Scott Aaronson, Xinyi Chen, Elad Hazan, Satyen Kale, and Ashwin Nayak
Proceedings of 32nd Annual Conference on Neural Information Processing Systems (NeurIPS), 2018

Suppose we have many copies of an unknown \(n\)-qubit state \(\rho\).  We measure some copies of \(\rho\) using a known two-outcome measurement \(E_{1}\), then other copies using a measurement \(E_{2}\), and so on.  At each stage \(t\), we generate a current hypothesis \(\omega_{t}\) about the state \(\rho\), using the outcomes of the previous measurements. We show that it is possible to do this in a way that guarantees that \(\left\vert \text{Tr} \!\left( E_{i} \omega_{t}\right) -\text{Tr} \!\left( E_{i}\rho\right) \right\vert \), the error in our prediction for the next measurement, is at least \(\varepsilon\) at most \(\operatorname{O}\!\left( n / \varepsilon^2 \right)\) times.

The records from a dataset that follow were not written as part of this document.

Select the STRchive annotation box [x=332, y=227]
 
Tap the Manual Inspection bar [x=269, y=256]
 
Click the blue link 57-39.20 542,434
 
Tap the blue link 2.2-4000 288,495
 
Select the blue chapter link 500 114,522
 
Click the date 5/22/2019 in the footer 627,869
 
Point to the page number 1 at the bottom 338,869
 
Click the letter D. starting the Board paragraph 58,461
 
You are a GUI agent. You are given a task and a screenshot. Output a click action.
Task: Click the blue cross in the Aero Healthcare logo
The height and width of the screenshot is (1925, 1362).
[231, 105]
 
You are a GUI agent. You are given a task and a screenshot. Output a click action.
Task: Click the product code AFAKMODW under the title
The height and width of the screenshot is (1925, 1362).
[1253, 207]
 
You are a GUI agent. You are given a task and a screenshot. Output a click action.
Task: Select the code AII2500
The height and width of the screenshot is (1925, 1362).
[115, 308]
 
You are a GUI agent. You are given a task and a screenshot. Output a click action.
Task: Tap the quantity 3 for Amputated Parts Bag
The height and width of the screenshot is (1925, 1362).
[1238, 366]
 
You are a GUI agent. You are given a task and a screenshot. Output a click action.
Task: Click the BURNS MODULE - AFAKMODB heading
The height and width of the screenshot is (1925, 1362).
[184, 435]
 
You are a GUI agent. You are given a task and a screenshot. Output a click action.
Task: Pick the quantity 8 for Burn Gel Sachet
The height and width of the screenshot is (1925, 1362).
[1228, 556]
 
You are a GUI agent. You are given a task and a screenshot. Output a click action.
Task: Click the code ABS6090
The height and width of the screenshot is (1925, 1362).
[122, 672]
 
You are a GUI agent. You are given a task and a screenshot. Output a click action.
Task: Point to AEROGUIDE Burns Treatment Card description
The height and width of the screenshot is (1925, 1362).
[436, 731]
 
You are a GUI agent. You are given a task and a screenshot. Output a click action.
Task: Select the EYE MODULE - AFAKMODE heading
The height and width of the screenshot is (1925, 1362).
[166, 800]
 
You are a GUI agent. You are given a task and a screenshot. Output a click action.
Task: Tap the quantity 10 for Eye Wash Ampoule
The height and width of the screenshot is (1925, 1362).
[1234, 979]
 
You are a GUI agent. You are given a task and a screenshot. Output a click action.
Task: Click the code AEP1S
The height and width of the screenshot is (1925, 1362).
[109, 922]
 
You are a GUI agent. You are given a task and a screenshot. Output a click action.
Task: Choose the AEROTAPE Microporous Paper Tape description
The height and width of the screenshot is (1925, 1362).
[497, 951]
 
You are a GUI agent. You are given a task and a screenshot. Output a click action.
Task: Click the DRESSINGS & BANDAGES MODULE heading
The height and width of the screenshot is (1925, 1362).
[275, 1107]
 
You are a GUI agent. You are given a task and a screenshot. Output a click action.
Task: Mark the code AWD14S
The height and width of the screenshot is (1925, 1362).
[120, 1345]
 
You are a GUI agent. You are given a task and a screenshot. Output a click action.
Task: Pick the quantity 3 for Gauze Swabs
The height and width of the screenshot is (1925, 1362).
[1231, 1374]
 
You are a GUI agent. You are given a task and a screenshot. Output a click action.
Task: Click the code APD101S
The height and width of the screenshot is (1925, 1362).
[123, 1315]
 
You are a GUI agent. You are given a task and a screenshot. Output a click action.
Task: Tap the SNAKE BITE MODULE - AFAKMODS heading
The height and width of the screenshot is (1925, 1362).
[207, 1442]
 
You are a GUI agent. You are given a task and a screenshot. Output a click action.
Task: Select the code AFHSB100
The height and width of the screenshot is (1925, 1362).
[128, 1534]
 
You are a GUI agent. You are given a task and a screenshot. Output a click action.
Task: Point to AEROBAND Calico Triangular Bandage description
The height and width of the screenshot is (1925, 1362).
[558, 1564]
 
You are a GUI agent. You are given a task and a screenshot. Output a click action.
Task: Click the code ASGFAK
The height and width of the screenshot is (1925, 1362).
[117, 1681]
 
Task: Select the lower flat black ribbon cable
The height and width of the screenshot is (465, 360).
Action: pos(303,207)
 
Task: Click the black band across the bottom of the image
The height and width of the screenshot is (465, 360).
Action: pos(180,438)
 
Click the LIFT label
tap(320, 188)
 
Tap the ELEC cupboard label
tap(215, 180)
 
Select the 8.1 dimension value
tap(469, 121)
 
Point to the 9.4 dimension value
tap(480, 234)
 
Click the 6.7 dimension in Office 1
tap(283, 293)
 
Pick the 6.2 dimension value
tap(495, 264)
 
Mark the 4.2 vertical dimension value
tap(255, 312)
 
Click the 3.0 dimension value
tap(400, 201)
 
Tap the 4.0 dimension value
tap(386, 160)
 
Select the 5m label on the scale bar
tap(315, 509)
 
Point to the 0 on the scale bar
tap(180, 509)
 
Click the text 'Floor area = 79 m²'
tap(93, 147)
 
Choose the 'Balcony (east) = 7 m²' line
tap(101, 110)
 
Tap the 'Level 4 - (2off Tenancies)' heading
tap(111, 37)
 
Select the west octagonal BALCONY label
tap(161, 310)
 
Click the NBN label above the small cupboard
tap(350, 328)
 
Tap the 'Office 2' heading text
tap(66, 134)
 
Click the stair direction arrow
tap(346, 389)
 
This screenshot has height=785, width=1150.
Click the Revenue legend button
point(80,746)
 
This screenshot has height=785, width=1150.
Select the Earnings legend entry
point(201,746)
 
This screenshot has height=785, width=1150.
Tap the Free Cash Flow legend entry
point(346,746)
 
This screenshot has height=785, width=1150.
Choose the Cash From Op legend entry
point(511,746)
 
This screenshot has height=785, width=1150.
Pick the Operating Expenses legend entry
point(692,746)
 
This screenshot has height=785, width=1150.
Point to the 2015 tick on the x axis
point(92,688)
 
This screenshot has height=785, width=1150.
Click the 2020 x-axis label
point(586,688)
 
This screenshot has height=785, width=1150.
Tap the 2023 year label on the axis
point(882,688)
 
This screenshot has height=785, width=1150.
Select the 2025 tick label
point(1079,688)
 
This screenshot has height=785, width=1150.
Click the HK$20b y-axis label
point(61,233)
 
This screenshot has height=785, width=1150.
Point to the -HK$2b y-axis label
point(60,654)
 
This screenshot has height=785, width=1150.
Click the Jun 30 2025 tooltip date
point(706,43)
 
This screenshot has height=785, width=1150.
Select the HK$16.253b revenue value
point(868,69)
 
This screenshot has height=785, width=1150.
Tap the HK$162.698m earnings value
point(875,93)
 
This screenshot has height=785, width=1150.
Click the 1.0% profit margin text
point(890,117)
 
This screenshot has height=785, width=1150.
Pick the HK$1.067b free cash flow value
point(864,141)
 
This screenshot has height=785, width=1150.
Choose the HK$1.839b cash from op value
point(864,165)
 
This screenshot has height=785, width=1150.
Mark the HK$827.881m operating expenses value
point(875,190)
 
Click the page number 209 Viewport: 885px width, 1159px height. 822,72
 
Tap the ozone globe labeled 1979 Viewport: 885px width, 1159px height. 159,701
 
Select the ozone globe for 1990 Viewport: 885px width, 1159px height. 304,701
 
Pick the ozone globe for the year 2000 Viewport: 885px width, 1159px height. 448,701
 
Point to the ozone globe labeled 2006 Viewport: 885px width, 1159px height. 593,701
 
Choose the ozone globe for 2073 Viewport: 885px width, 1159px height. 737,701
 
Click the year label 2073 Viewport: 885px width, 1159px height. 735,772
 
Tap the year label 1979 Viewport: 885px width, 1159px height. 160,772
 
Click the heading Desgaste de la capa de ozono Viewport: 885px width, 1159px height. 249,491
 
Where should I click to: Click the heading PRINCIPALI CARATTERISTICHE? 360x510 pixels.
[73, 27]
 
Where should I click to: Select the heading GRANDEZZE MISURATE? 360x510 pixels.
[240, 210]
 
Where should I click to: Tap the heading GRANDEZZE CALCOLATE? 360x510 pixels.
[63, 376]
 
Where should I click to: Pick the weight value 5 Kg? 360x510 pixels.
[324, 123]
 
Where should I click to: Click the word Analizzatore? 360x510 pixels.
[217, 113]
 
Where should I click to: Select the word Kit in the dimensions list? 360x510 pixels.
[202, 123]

Even in the non-realizable setting – where there could be arbitrary noise in the measurement outcomes – we show how to output hypothesis states that incur at most \(\operatorname{O}( \sqrt {Tn}\;)\) excess loss over the best possible state on the first \(T\) measurements. These results generalize a 2007 theorem by Aaronson on the PAC-learnability of quantum states, to the online and regret-minimization settings. We give three different ways to prove our results – using convex optimization, quantum postselection, and sequential fat-shattering dimension – which have different advantages in terms of parameters and portability.